Assumptions, “Success” and “Failure” rubric:
- Success (best - 1): High adoption -> fewer accidents, strong norms against risky uses (e.g., no human trials), community self-corrects.
- Mid (2): Partial uptake -> safety improvements in visible projects, but gaps remain.
- Failure (worst - 3): Guidelines ignored -> no risk reduction, or “forbidden fruit” effect increases experimentation.
- Unintended consequences: Overly cautious norms suppress legitimate educational uses.
Action 2: Targeted Product Restrictions (e.g., Safety Warnings / Age Limits on Kits & Components)
Goal: Reduce impulsive or uninformed misuse by requiring clear hazard labels on high-voltage components (e.g., piezoelectric lighters, capacitors) or full kits, without banning access.
Design:
- Opt-in/compliance: Online sellers (Amazon, AliExpress), hardware stores, kit makers.
- Fund: Seller-borne costs.
- Approve: Consumer safety agencies or state-level consumer protection (e.g., modeled on CRISPR kit labeling laws).
- Implement: Mandatory labels (“Not for human use; biological hazard when combined with genetic material; 18+ recommended”).
Risks / What could go wrong:
Warnings may not deter determined users (parts sourced separately); patchy enforcement online/global; could increase black-market activity.

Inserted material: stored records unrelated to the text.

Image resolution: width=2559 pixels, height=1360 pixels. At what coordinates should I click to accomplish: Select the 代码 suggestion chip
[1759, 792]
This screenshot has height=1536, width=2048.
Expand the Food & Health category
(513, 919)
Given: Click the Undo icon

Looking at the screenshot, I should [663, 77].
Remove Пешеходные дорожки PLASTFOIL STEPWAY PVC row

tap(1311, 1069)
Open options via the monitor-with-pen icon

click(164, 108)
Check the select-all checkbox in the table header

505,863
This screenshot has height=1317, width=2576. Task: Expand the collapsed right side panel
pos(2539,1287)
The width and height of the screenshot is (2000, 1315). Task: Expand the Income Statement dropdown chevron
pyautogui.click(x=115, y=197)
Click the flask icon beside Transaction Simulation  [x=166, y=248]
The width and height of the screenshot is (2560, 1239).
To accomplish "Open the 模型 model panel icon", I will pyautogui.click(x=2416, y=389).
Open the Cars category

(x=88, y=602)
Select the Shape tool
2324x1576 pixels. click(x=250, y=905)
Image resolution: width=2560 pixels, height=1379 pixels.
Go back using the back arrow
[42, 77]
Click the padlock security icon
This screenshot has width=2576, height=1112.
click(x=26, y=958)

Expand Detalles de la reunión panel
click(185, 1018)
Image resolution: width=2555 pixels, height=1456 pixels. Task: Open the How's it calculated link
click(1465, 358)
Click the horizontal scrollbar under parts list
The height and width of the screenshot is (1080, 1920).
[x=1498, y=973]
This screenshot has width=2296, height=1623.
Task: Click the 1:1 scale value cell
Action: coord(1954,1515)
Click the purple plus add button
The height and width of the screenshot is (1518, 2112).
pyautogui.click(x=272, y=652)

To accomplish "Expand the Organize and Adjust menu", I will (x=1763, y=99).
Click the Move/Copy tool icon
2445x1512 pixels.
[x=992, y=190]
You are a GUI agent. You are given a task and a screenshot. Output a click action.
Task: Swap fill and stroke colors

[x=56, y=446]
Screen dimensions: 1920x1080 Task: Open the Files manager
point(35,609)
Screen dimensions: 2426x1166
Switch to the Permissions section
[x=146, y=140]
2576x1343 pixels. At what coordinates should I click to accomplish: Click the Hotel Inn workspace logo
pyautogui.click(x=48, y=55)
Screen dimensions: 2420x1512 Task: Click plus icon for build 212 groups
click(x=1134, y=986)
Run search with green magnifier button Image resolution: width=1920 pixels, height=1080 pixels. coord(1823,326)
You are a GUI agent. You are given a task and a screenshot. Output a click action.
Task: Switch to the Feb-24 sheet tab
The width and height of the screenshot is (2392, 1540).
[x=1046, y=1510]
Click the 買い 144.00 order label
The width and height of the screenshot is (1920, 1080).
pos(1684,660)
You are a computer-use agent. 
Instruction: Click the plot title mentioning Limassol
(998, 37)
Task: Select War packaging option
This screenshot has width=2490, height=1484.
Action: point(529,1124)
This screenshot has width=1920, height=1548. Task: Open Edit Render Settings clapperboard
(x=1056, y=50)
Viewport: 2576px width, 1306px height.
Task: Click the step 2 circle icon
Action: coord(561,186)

Assumptions, “Success” and “Failure” rubric:
- Success (best - 1): Warnings raise awareness, reduce naive accidents while preserving access.
- Mid (2): Labels added but often ignored by experienced users.
- Failure (worst - 3): Little impact on bad actors; adds cost/delays for legitimate builders.
- Unintended consequences: Drives activity underground, reducing community visibility/oversight.
Action 3: Treat as if it has a Regulatory Classification as Restricted Biotech Equipment (e.g., Licensing for High-Voltage Builds) Pledge reporting and Safe use.
Goal: Treat advanced DIY electroporators like controlled lab tools - require permits/training for >1,000 V devices to prevent proliferation to high-risk genetic work.
Design:
- Opt-in: Individual builders/users via registration.
- Fund: User fees.
- Approve: Government agencies (e.g., expanding CDC/NIH biosafety rules or local health depts).
- Implement: Permits, training requirements, inspections for community labs/shared spaces.
- Hazard Vulnerability Assessment (HVA) and Peer Review: Conduct a comprehensive HVA and require peer review through a pseudo-IRB-like entity - a multidisciplinary and independent review board focusing on environmental and human safety. This entity would evaluate proposed uses, assess risks, and provide guidance on safe protocols before high-voltage builds are deployed.
Risks / What could go wrong:
Hard to define safe thresholds; bureaucracy kills accessibility; overreach chills innovation globally.
Assumptions, “Success” and “Failure” rubric:
- Success (best - 1): Blocks worst misuse (e.g., pathogen work), funnels activity to supervised settings.
- Mid (2): Some compliance, but many unlicensed builds continue.
- Failure (worst - 3): Broad restrictions eliminate DIY benefits, push activity to unregulated regions.
- Unintended consequences: Harms global equity/education; favors institutional labs only.
Overall Tradeoffs & Prioritization
Prioritize Action 1 (community self-governance) as primary: Lowest overregulation risk, aligns with DIY ethos, adaptable to low current misuse evidence, leverages community goodwill.
Combine with Action 2 (targeted warnings) as secondary: Adds minimal external safeguard for public health, deters casual risks without bans.
Avoid/minimize Action 3 unless clear evidence of high-risk proliferation: Highest chance of killing accessibility and innovation, poor fit for low-harm tool like BioVolt.
Key uncertainties (misuse rates, community response, enforcement feasibility) favor lighter interventions. Monitor via voluntary reporting; escalate only if serious incidents arise. This balances empowerment with responsible governance for biosafety and preventing broader DIY genetic risks.